Artificial Analysis: Independent LLM Evals as a Service - with George Cameron and Micah-Hill Smith - Latent Space: The AI Engineer Podcast Recap

Podcast: Latent Space: The AI Engineer Podcast

Published: 2026-01-08

Duration: 1 hr 18 min

Guests: George Cameron, Micah-Hill Smith

Summary

George Cameron and Micah-Hill Smith discuss their platform, Artificial Analysis, which offers independent AI benchmarking services. They explore the intricacies of model evaluation, the importance of maintaining independence, and future directions in AI model capabilities.

What Happened

George Cameron and Micah-Hill Smith recount how Artificial Analysis started as a side project to independently evaluate AI models, addressing a lack of third-party benchmarking. Initially built to solve their own needs, the platform quickly gained traction and became a valuable resource for developers and enterprises navigating AI model decisions.

The conversation highlights the business model of Artificial Analysis, which remains free for public use but offers private benchmarking services for companies. The platform distinguishes itself by not accepting payments for better results, maintaining strict independence in its evaluations.

George and Micah discuss how they assess AI models through various metrics, including speed, cost, and accuracy, while emphasizing the importance of running benchmarks consistently across all models to ensure fairness. They note that their evaluations have become crucial as the number of AI models has exploded.

The guests delve into the challenges of benchmarking, such as the variance in model performance and the difficulty of maintaining accurate results given different model configurations and settings. They stress the importance of transparency and independence in the evaluation process.

The episode also covers the evolution of their Intelligence Index, which now includes new metrics like hallucination rates and agentic capabilities. They aim to provide a comprehensive view of AI model capabilities beyond traditional QA benchmarks.

George and Micah highlight how the AI landscape has become more competitive, with multiple labs contributing open-source models and innovations. They discuss the future of AI benchmarking, including the inclusion of agentic tasks and the need for continuous updates to reflect emerging capabilities.
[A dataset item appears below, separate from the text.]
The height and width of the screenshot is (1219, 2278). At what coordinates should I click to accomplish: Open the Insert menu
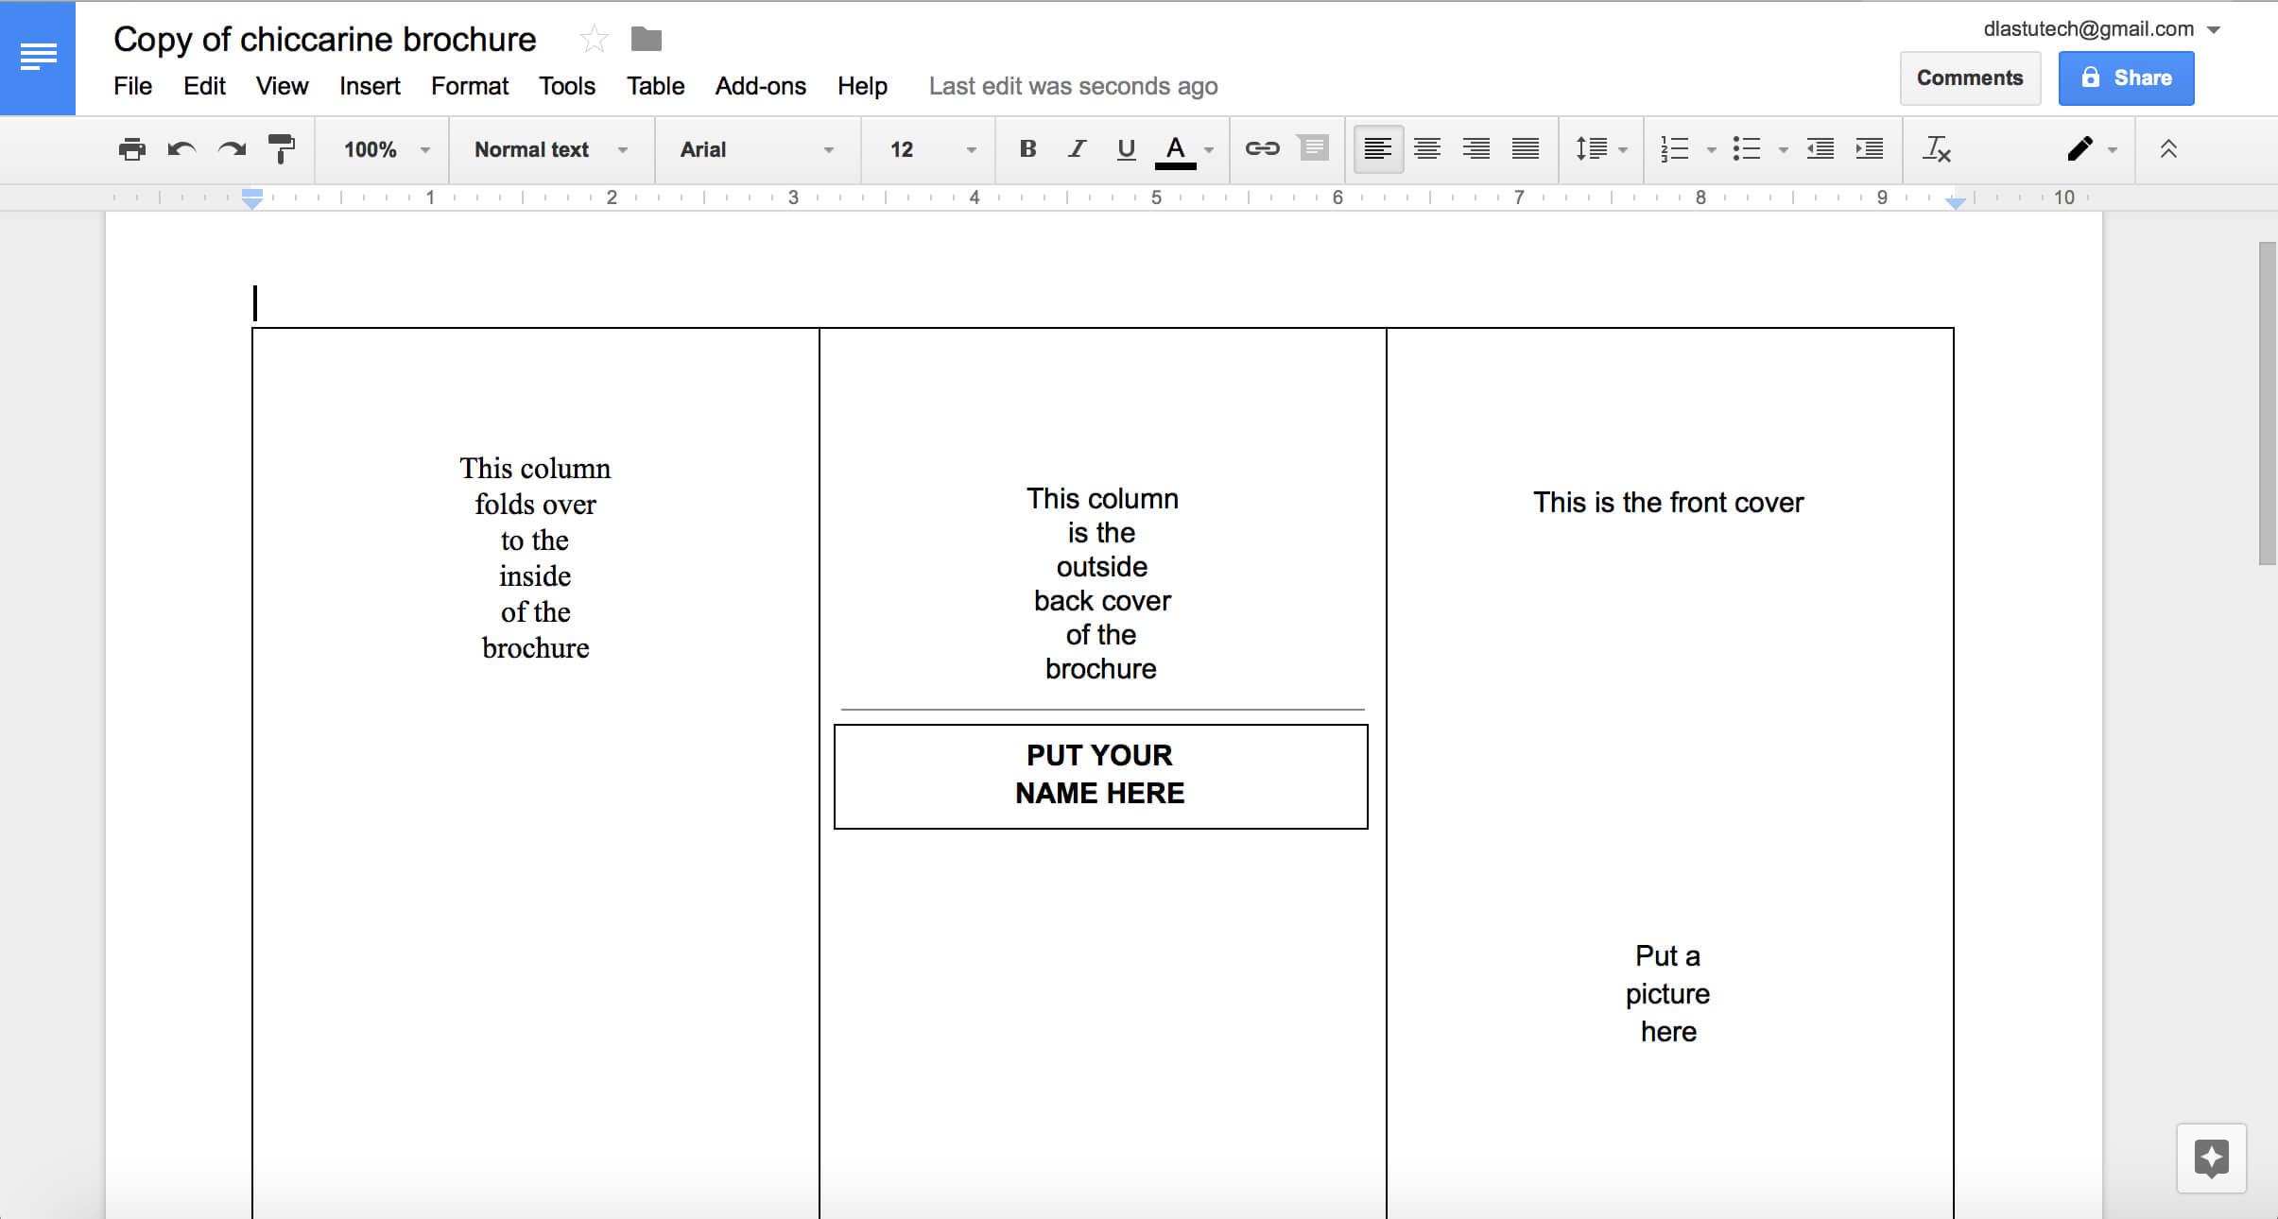[366, 86]
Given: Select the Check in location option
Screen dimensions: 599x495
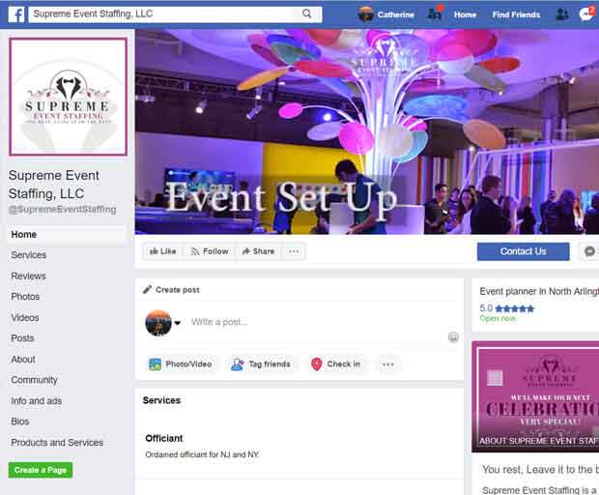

The episode concludes with insights into the broader implications of AI evaluation, such as the impact on enterprise decision-making and the importance of evolving benchmarks to keep pace with rapid advancements in AI technology.

Key Insights

Artificial Analysis provides free public AI model evaluations but charges for private benchmarking services, maintaining independence by not accepting payments for favorable results.
The platform evaluates AI models based on metrics such as speed, cost, and accuracy, ensuring fairness by running consistent benchmarks across all models.
The Intelligence Index now includes metrics like hallucination rates and agentic capabilities, offering a broader assessment of AI model capabilities beyond traditional benchmarks.
The competitive AI landscape sees multiple labs contributing open-source models, necessitating continuous updates to benchmarks to reflect emerging capabilities.